Problem description:
Put the records below into a numbered list, one line per item, and leave out the blank lines.

·····

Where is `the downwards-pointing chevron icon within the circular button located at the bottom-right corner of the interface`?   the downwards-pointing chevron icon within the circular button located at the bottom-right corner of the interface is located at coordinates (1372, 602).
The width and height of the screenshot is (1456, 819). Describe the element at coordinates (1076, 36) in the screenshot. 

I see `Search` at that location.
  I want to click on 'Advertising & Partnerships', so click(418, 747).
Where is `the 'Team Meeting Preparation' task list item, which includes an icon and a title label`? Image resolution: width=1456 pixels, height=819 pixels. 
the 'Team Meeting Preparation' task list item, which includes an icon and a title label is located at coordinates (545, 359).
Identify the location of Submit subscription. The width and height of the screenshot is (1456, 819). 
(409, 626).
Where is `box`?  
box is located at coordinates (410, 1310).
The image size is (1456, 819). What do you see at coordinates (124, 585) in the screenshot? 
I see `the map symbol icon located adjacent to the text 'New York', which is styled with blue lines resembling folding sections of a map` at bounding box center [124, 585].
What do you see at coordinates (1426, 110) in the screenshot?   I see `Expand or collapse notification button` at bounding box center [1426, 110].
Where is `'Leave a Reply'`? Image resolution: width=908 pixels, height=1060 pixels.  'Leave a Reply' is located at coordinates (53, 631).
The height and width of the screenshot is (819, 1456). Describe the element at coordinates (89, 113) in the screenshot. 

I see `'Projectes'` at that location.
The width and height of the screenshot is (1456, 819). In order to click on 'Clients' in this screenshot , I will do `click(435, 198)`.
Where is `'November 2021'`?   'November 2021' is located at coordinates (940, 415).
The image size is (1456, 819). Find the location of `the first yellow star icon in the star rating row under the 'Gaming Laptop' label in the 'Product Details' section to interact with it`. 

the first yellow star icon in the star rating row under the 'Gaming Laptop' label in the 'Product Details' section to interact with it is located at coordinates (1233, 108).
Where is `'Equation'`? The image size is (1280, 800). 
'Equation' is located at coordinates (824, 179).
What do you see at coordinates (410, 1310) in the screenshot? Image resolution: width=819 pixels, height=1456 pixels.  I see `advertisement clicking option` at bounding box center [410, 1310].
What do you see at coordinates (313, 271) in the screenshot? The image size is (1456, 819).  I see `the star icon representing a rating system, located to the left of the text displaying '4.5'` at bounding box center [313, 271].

·····

Solved problem:
1. Where is `the downwards-pointing chevron icon within the circular button located at the bottom-right corner of the interface`?   the downwards-pointing chevron icon within the circular button located at the bottom-right corner of the interface is located at coordinates (1372, 602).
2. The width and height of the screenshot is (1456, 819). Describe the element at coordinates (1076, 36) in the screenshot. 
3. I see `Search` at that location.
4.   I want to click on 'Advertising & Partnerships', so click(418, 747).
5. Where is `the 'Team Meeting Preparation' task list item, which includes an icon and a title label`? Image resolution: width=1456 pixels, height=819 pixels. 
6. the 'Team Meeting Preparation' task list item, which includes an icon and a title label is located at coordinates (545, 359).
7. Identify the location of Submit subscription. The width and height of the screenshot is (1456, 819). 
8. (409, 626).
9. Where is `box`?  
10. box is located at coordinates (410, 1310).
11. The image size is (1456, 819). What do you see at coordinates (124, 585) in the screenshot? 
12. I see `the map symbol icon located adjacent to the text 'New York', which is styled with blue lines resembling folding sections of a map` at bounding box center [124, 585].
13. What do you see at coordinates (1426, 110) in the screenshot?   I see `Expand or collapse notification button` at bounding box center [1426, 110].
14. Where is `'Leave a Reply'`? Image resolution: width=908 pixels, height=1060 pixels.  'Leave a Reply' is located at coordinates (53, 631).
15. The height and width of the screenshot is (819, 1456). Describe the element at coordinates (89, 113) in the screenshot. 
16. I see `'Projectes'` at that location.
17. The width and height of the screenshot is (1456, 819). In order to click on 'Clients' in this screenshot , I will do `click(435, 198)`.
18. Where is `'November 2021'`?   'November 2021' is located at coordinates (940, 415).
19. The image size is (1456, 819). Find the location of `the first yellow star icon in the star rating row under the 'Gaming Laptop' label in the 'Product Details' section to interact with it`. 
20. the first yellow star icon in the star rating row under the 'Gaming Laptop' label in the 'Product Details' section to interact with it is located at coordinates (1233, 108).
21. Where is `'Equation'`? The image size is (1280, 800). 
22. 'Equation' is located at coordinates (824, 179).
23. What do you see at coordinates (410, 1310) in the screenshot? Image resolution: width=819 pixels, height=1456 pixels.  I see `advertisement clicking option` at bounding box center [410, 1310].
24. What do you see at coordinates (313, 271) in the screenshot? The image size is (1456, 819).  I see `the star icon representing a rating system, located to the left of the text displaying '4.5'` at bounding box center [313, 271].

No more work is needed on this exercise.